Wednesday, December 22, 2010

It's About Time

IT’S ABOUT TIME
By Doc Walton

It had been a long journey from his birth in Ulm to where he now sat behind a large desk in front of an almost floor to ceiling blackboard at a prestigious university. He had become, mysteriously and miraculously to him, famous along the way and although that fame was not entirely uncomfortable, it did intrude upon the time he spent working and thinking, two activities he considered one and the same. The university had not asked him to teach, but rather to study, to research, to create and hadn’t he himself said, “The monotony of a quiet life stimulates the creative mind”? But, alas, he loved to communicate, loved the interaction with other bright minds and so in the end he had volunteered this time in the classroom.

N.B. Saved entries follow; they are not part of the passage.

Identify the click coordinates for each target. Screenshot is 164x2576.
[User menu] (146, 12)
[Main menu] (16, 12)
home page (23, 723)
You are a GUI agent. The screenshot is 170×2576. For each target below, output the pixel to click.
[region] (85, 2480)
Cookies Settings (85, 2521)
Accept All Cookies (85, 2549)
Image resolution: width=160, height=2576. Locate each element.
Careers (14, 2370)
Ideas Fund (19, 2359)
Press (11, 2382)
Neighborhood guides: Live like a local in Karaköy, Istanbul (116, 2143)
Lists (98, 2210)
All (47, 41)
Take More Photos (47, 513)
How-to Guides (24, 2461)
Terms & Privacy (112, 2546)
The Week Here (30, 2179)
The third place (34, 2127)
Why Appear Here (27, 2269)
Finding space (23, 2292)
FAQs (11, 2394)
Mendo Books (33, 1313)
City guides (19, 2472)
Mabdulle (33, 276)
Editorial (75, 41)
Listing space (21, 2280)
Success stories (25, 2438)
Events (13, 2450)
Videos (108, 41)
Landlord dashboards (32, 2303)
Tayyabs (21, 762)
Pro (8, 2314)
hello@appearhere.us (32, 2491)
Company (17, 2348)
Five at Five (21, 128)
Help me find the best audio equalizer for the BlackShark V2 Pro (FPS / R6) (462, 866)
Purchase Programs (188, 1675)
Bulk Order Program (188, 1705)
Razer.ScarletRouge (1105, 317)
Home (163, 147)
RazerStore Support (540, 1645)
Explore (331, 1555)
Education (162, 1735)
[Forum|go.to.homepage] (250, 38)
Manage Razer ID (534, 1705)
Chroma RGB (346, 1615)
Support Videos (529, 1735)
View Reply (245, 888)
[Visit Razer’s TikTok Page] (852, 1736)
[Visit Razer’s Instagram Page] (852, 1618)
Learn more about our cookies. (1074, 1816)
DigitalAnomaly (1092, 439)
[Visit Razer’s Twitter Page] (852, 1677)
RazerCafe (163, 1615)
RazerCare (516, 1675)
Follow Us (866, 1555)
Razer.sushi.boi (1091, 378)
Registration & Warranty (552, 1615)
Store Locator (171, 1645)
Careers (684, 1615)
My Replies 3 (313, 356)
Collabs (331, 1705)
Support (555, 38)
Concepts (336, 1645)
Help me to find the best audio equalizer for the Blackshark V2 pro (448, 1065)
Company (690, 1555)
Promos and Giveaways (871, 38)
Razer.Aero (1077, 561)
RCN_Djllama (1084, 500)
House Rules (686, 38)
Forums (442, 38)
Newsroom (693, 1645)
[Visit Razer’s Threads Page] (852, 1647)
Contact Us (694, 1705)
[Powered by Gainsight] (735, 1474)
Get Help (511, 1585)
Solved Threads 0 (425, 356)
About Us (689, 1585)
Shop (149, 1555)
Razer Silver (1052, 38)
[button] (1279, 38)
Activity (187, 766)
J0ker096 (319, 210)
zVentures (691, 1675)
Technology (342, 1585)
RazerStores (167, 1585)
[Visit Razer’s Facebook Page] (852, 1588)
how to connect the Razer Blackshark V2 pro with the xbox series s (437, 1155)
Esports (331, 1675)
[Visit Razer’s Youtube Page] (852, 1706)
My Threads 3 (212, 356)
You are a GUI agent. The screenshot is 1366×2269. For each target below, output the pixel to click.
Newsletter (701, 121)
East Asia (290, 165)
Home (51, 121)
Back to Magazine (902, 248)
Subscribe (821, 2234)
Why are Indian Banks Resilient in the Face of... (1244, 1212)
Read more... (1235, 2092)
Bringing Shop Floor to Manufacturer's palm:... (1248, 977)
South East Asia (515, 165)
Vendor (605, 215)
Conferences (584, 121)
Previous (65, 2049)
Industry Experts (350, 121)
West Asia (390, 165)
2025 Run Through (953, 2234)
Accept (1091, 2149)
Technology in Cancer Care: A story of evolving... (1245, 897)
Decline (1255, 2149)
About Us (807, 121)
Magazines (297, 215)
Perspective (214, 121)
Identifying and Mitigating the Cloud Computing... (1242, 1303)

He now looked about his new, sought after, and finally achieved surroundings, that promised the security he had so long desired and noted the half circle alignment of chairs around his desk. He had asked they be positioned that way to encourage a more intimate dialog with his students. The straight rows facing a lectern that was more common to academia had always seemed somewhat impractical and a touch militaristic to him. Could the students on the flanks really appreciate the nuances of physical gestures that accompany a good lecture? He thought not. And look how many chairs there were! His was not an easy subject. Were the students who would soon occupy those chairs be in attendance to learn and absorb his knowledge, or would they be there merely as testament to his recent fame. He would soon find out.

Yes it had been a long journey, and he was wont to wander down memory’s twisted path, but now was not the moment for nostalgic reflection. A bell had rung somewhere distant, and its echo resonated in the hall outside his classroom door. The students would be here in a matter of minutes. How, he wondered, would he begin this first day as a teacher of such a difficult discipline? How could he make the complex simple? Not to worry, he thought. After all, wasn’t he the one who had said, “The true sign of intelligence is not knowledge, but imagination.” He was sure he would think of something.

When the rush of noise and energy that is a classroom filling had subsided, the university’s newest and most prestigious acquisition rose from his desk, smiled at his charges and picked up his long wooden pointer. He was a rumple of a fellow with a shaggy mustache and a head burdened with wooly, unkempt gray hair. He had bright eyes that observers often described as “twinkling.” You could see the humor behind those eyes, and those who knew him were aware that he was not above a comedic quip. He once said, “The Devil has put a penalty on all the things we enjoy in life. Either we suffer in health, or we suffer in soul, or we get fat!”

The room full of students both eager and curious bent forward in their chairs, breathless in anticipation of the great man’s first words.

As he rose from his desk and shuffled to the blackboard, he remembered again the distance he had traveled from Ulm to this place he could now truthfully call home, Princeton. He placed his pointer on the equation that had made him famous, E=mc2, and gave the class his broadest smile.

“It’s about time” he said. “It’s about time.”

2 comments:

Don Ray said...

Zendoc, as the year comes to an end, I thought I should take to time to tell you how much I have enjoyed your writing. I wish you a very merry Christmas and a prosperous 2011.

Zendoc said...

Gracias Don, and right back atcha! Keep on keeping on.